Nous sommes des hommes qui attendent un monde nouveau, nous savons que la figure de ce monde est transitoire. Mais le Ciel, l’Au-delà. des mots qui ne disent rien de concret. Nous avons besoin de vérités susceptibles de nous apporter une certaine idée du mystère de cet Au-delà, vers lequel le Christ nous attire en son Ascension : «Ce que l’oil n’a pas vu, ce que l’oreille n’a pas entendu, ce qui n’est pas monté au cour de l’homme, tout ce que Dieu a préparé pour ceux qui l’aiment.» (1 Co. 2 :9; Is.64 :3 et Jr.3:16)
Le ciel est un état plus qu’un lieu. En un sens, le Ciel est déjà commencé pour nous ici-bas, dès que nous sommes entrées par la foi et les sacrements dans la vie éternelle. Le ciel, ce n’est pas une autre vie, vécue après la mort.
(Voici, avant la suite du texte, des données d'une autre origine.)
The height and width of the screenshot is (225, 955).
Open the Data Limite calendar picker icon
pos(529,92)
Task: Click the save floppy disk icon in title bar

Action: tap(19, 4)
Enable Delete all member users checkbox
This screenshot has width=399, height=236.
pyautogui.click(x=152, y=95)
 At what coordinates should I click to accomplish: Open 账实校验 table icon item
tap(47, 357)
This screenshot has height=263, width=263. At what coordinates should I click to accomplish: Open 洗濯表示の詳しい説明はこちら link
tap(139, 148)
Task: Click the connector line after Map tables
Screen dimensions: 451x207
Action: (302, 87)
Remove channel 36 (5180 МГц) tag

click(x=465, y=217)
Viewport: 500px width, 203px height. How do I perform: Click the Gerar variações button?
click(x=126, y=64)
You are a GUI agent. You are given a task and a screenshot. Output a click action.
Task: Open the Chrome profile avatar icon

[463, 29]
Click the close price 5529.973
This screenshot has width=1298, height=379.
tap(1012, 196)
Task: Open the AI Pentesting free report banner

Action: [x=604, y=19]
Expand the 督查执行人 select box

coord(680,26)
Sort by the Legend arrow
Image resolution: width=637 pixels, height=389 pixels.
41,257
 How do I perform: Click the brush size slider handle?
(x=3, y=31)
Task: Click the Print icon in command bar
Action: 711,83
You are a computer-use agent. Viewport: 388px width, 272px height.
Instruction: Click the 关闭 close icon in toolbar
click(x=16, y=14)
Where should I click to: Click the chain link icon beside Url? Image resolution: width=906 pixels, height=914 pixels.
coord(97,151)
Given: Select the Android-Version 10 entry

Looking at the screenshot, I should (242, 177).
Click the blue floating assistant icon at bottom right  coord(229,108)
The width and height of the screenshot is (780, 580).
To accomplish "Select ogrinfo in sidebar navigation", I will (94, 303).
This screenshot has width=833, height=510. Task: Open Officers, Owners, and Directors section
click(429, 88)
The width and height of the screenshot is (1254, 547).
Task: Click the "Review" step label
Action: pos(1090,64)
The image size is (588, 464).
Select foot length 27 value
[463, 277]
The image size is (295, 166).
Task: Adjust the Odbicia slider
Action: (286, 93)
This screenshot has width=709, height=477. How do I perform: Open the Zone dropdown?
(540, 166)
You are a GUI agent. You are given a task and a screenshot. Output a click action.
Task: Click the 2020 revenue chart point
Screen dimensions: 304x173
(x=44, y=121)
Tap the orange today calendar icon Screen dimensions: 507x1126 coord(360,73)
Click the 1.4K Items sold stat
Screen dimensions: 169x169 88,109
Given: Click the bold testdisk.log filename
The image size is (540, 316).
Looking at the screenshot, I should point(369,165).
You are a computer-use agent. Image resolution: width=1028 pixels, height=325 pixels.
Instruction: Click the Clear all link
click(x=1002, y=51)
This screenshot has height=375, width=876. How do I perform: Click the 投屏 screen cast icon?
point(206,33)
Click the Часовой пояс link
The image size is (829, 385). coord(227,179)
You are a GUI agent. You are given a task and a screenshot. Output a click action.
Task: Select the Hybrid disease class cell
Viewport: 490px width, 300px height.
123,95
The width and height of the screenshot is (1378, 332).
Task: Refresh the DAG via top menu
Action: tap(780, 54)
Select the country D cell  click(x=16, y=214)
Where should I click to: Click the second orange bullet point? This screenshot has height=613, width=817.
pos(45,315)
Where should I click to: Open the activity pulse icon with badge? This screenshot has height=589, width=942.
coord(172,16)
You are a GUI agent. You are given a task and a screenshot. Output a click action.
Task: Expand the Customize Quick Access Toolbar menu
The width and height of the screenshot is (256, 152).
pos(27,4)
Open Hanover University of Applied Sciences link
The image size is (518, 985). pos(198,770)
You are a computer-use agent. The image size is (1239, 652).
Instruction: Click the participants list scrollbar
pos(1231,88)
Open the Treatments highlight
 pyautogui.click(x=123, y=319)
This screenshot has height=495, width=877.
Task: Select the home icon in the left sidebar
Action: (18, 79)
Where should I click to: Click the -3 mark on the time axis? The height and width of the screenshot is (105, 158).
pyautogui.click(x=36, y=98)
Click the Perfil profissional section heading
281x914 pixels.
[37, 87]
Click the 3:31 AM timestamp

Pour qui croit, il n’est pas d’autre vie que celle dont il est responsable aujourd’hui et l’engage pour toujours. Loin de justifier une évasion des tâches terrestres, le Ciel doit donner sens à l’étape présente d’une vie unique. Il importe de parler du Ciel en manifestant le lien qui l’unit à la terre et à la vie actuelle. «Les chrétiens, en marche vers la cité céleste, doivent rechercher et goûter les choses d’en haut,» enseignait saint Paul (Col.3 :1-12), mais cela ne doit point diminuer, mais au contraire, accroître la gravité de l’obligation qui est leur de travailler avec tous à la construction d’un monde plus humain. (Gaudium et Spes. 57&1) La terre n’est pas une salle d’attente du ciel : «Le Royaume de Dieu est au-dedans de vous.»(Luc17 :20) «Celui qui croit en moi a la vie éternelle.» (Jn.6 :47)
La meilleure image pour parler du Ciel de notre foi, c’est celle d’une authentique relation personnelle avec Dieu et avec nos frères. Ce qui n’empêche que le Ciel sera une surprise parce que constitué par l’imprévisible de nos relations interpersonnelles. Tout ce qui veut être discours valable concernant le ciel doit être calqué sur les plus riches expériences humaines. Dans les Évangiles, les images évocatrices de la vie céleste sont celle du repas (Mat. 8 :11 ), des noces (Mt.22.2+; 25 :1+) et du Royaume. L’apocalypse ajoute à ces images celles de tribus, foules, liturgies jubilantes, et de nouvelle Jérusalem, toutes images sociales. Le Ciel n’a donc rien d’un bonheur égoïste avec Dieu. Toute l’humanité réunie en Jésus Christ, le rêve de la fraternité universelle réalisé, de la paix, de la justice, voilà ce que sera le ciel. Parler du ciel, c’est parler du sens de la vie, du bonheur, de la liberté, de l’amitié, avec une touche d’infini. Cela ne finira jamais si cela est commencé dès ici-bas.
«Au ciel, au ciel, au ciel, j’irai la voir un jour,» non seulement la Vierge de Mai, mais encore tous ceux et celles dont j’ai eu tant de peine à me séparer. Nous ferons alors la fête des retrouvailles éternelles et de tous nos rêves terrestres auxquels nous aurons collaborés. Et sans doute y retrouverons-nous aussi Dieu, Père, Fils et Esprit!